Désormais à la tête de la FDDLP et opposant au confinement, Stéphane Blais, a lancé avec d'autres personnes des démarches judiciaires contre les autorités. Crédit photo : Courtoisie

DROIT. Quatre personnes, dont le président de la Fondation pour la défense des droits et libertés du peuple (FDDLP), le Lévisien Stéphane Blais, chef du parti provincial Citoyens au pouvoir du Québec, ont déposé, ce matin, une demande introductive d'instance au gouvernement du Québec et à la Direction nationale de la santé publique.
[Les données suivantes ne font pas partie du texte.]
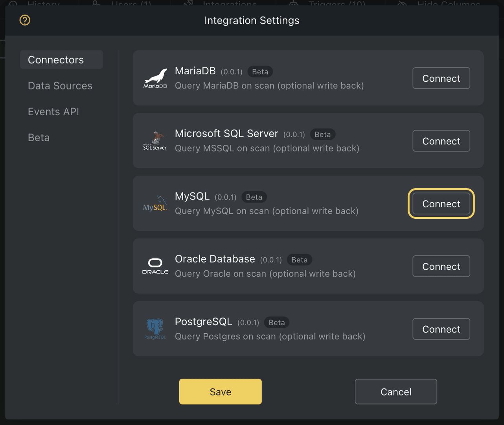Screen dimensions: 504x425
Task: Cancel the Integration Settings dialog
Action: (395, 392)
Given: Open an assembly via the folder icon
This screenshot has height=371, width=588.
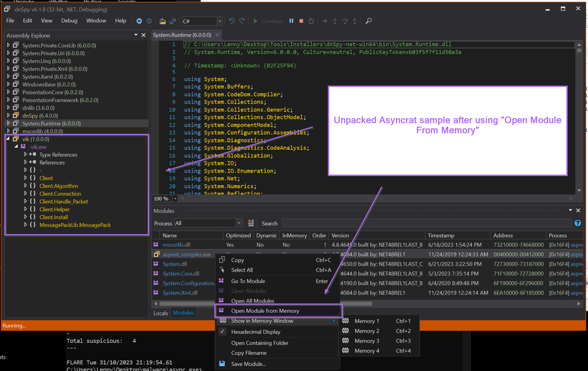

Le groupe allègue «que le confinement du Québec tout entier était une mesure déraisonnable et injustifiable pendant l’état d’urgence sanitaire».

Par Érick Deschênes - Collaboration spéciale

La procédure, menée par des avocats constitutionnalistes du cabinet Guy Bertrand, vise à faire déclarer «nuls, inconstitutionnels et inopérants» plusieurs articles de la Loi sur la santé publique, décrets et arrêtés ministériels, de même que le projet de loi 61.

Les requérants estiment que ces mesures «accordent des pouvoirs excessifs au gouvernement et au directeur national de santé publique en temps d’urgence sanitaire et qu’ils violent la constitution du Québec et ses principes sous-jacents que sont la démocratie et la primauté de droit».

Le groupe croit également que la «fermeture du Québec» et le confinement «n'ont pas réussi à protéger les personnes les plus vulnérables et en particulier les personnes âgées qui résident dans les CHSLD».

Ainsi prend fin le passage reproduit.